Они поцеловались, Нина махнула рукой всем провожающим, стараясь не смотреть в сторону Nikolas. Экипаж тронулся, ветер растрепал ленты на шляпке грустной девушки. У Лизаветы Сергеевны тоже сжалось сердце от грусти: она не любила отпускать от себя детей и никак не могла смириться с тем, что они вырастают и уходят. Даже старших сыновей с трудом отрывала она от себя, не то что девочку.
Что ждет ее дочерей в будущем, часто с тревогой думала Лизавета Сергеевна. С Машей, кажется, что-то решается, а Нина… Все московские прочат своих дочерей за «архивных» юношей, из которых выходят блестящие дипломаты и государственные мужи, за отставных богатых генералов, как в свое время матушка с батюшкой выдали ее совсем юной. Нина такая пылкая, живет чувствами, часто делает глупости. В детстве, когда ей читали сказки Анны Зонтаг, она фантазировала о всяких чудесах. Потом сама стала зачитываться сочинениями мадам Жанлис, Анны Радклиф, что еще более развило ее воображение и фантазию. Заключительным аккордом прозвучали романтические баллады и модные романы Сенанкура, Констана, Рене, окончательно сбив с толку юное существо.

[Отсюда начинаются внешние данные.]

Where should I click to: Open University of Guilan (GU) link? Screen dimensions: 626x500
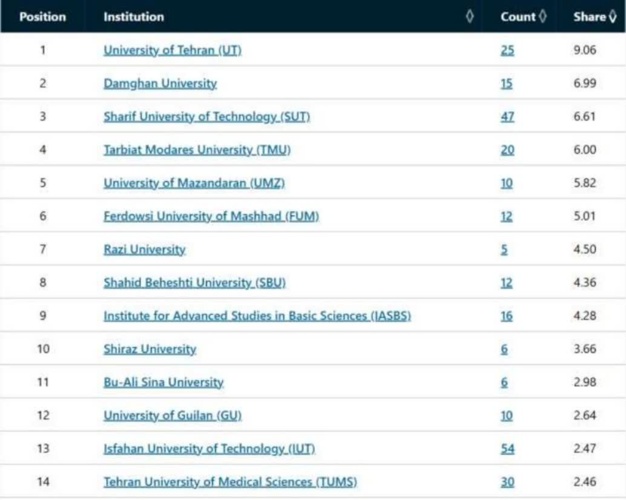click(x=172, y=415)
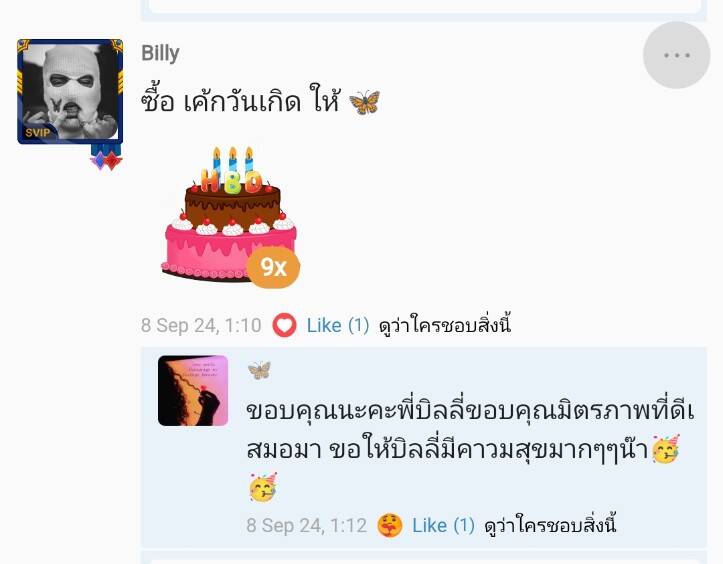Click the 8 Sep 24, 1:10 timestamp
The image size is (723, 564).
(201, 326)
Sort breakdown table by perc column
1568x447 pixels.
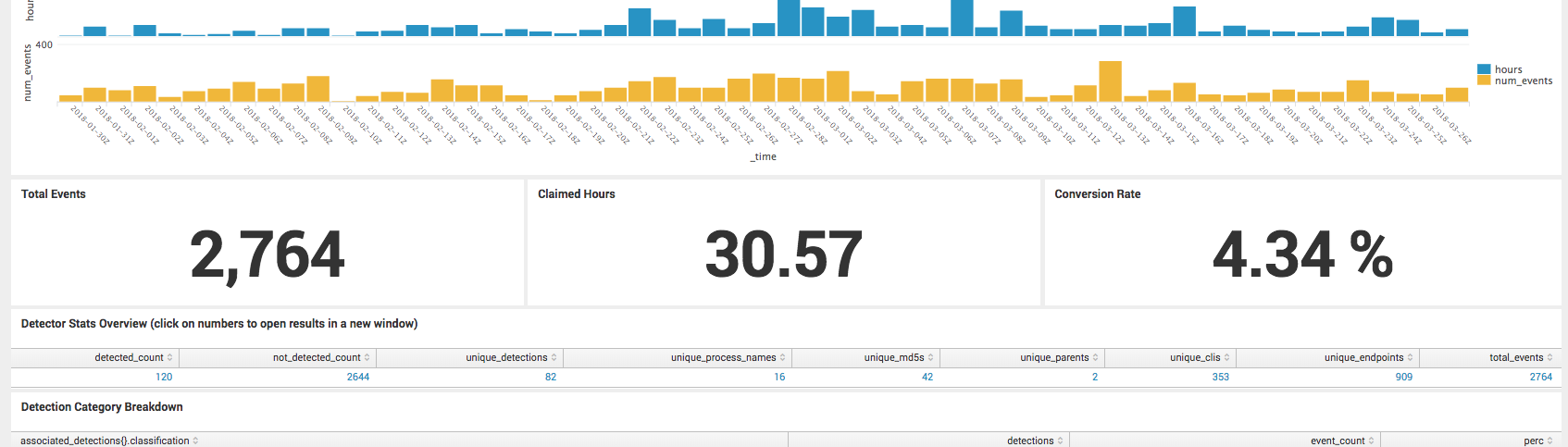pos(1533,441)

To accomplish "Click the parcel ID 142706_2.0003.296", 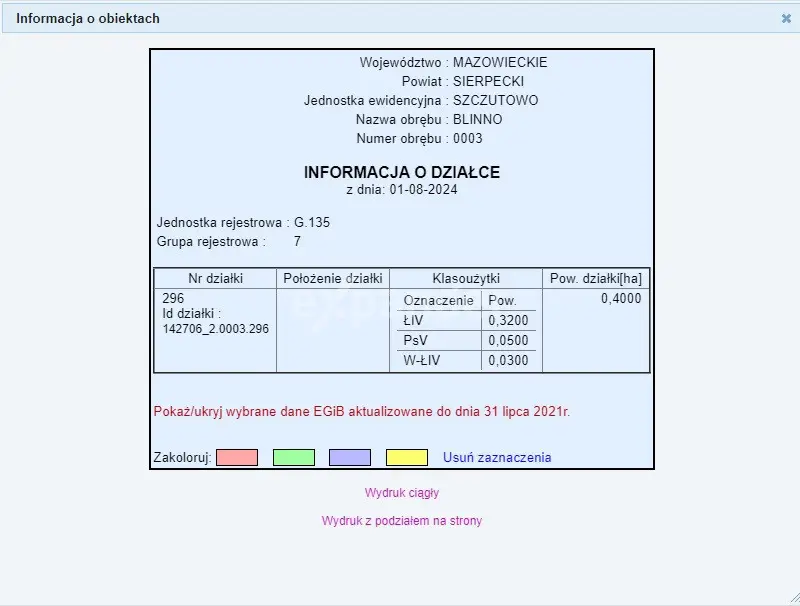I will tap(215, 329).
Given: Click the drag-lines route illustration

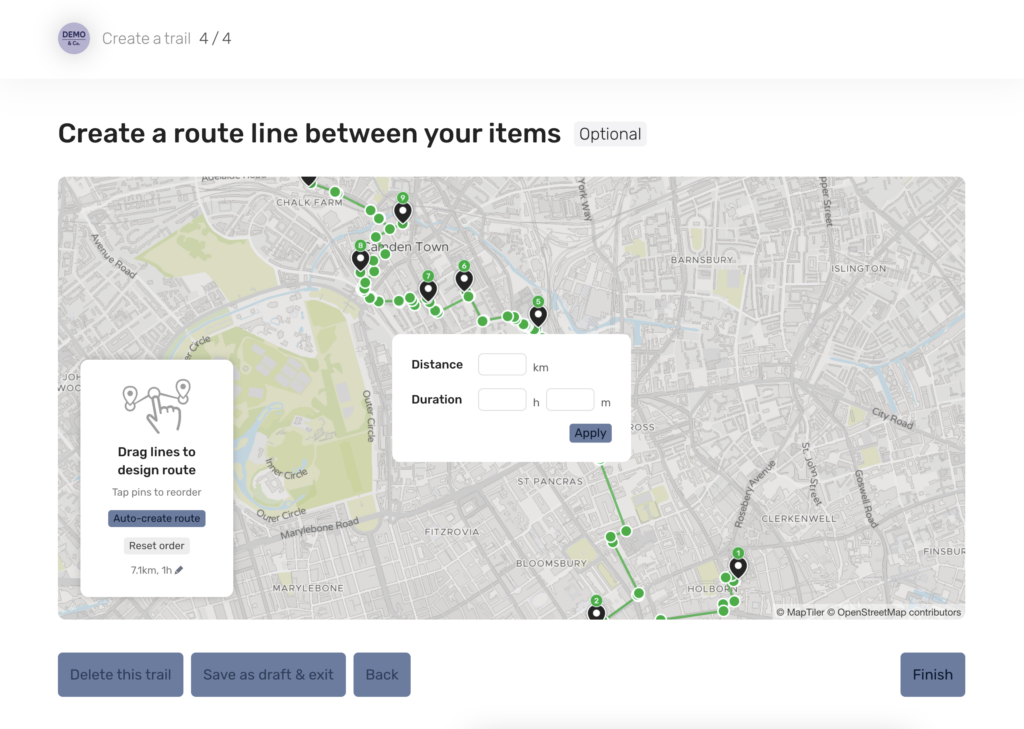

Вспоминая с содроганием сцену во время грозы, Лизавета Сергеевна упрекала прежде всего себя: это ее свободное воспитание позволило девочке считать, что возможно прийти ночью в комнату молодого мужчины с объяснениями. Конечно, никто об этом не узнает, иначе… Страшно подумать что.
Отъезд Нины не повлиял на подготовку домашнего спектакля. Молодежь трудилась с пылом и увлечением юности. Было решено премьеру водевиля приурочить к именинам Маши. Этим какое-то время были заняты вечера. Лизавета Сергеевна радовалась возможности отдалиться от Nikolas и побыть наедине с собой. Однако до нее часто доносились волнующие звуки сильного голоса Мещерского, поющего куплеты во время репетиции. Молодежь сохраняла заговорщеский вид и не выдавала сюжета будущего представления. Известно было только, что сей водевиль был состряпан в соавторстве Сергеем, Владимиром и Александровым. Музыкальной частью заведовал Nikolas, он сочинял музыку к куплетам. Попытка привлечь Волковского к изготовлению декораций потерпела неудачу, впрочем, особого умения для этого, видимо, не потребовалось.